OPEN COURTS The Sacramento Bee reports that a Woodland dentist accused of fondling more than a dozen female patients has asked a judge to bar the media from covering his trial—while a motion to close a preliminary hearing in a surprisingly similar case was granted just days ago in Riverside County.

Jury selection in the trial of Mark Anderson is scheduled to start next week in Yolo Superior Court. Opening statements are expected in mid-January.
    In the meantime, Anderson's lawyer, Michael Rothschild filed a one-sentence motion asking the court to "exclude all media from all trial proceedings, including but not limited to jury selection, opening statement and witness testimony, in this matter."
    Rothschild's motion gave no legal basis for the request.
    Constitutional law experts say the motion runs counter to the legal presumption that criminal proceedings in the United States should be open to the public.

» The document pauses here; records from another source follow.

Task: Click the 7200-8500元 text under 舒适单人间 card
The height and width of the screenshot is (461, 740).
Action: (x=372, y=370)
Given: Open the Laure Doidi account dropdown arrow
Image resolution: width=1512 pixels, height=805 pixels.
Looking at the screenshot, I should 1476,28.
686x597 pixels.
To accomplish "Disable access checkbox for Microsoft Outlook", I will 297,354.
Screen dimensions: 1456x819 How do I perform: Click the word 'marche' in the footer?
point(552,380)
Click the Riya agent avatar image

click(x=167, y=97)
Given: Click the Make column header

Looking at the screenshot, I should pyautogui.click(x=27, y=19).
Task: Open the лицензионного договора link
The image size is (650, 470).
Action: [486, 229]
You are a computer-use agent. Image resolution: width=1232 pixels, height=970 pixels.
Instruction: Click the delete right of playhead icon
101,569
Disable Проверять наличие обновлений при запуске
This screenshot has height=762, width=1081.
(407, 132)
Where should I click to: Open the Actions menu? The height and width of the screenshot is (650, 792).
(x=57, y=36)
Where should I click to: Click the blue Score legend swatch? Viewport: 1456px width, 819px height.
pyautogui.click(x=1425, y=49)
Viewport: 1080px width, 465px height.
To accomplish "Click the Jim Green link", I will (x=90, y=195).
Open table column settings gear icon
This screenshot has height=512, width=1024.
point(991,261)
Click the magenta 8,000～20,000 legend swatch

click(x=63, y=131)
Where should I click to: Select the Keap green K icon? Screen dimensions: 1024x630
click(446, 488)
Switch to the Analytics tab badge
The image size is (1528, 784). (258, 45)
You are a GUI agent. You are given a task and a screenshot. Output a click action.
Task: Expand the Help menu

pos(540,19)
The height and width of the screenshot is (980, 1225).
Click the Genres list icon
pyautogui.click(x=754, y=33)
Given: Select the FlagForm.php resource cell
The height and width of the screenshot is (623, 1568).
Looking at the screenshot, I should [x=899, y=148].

Meanwhile the Press-Enterprise in Riverside reports that a judge closed a preliminary hearing to the public and the media Tuesday morning, siding with a defense attorney's claim that it would prevent a Hemet doctor charged with 141 counts of sexual assault and burglary from receiving a fair trial.

Judge Paul I. Metzler, a retired Los Angeles County superior judge on special assignment, ordered that the court proceedings be closed to the public after a defense attorney argued that they may taint a prospective jury pool.
    David Joseph Mata is a Hemet doctor charged with sexually assaulting and burglarizing his patients, including young teenage girls, at his practice. He is free on $1 million bond and still practicing medicine under a chaperone.

Mata was ordered Wednesday to stand trial after a detective testified in the one-day hearing that the doctor admitted he may have acted inappropriately on occasion.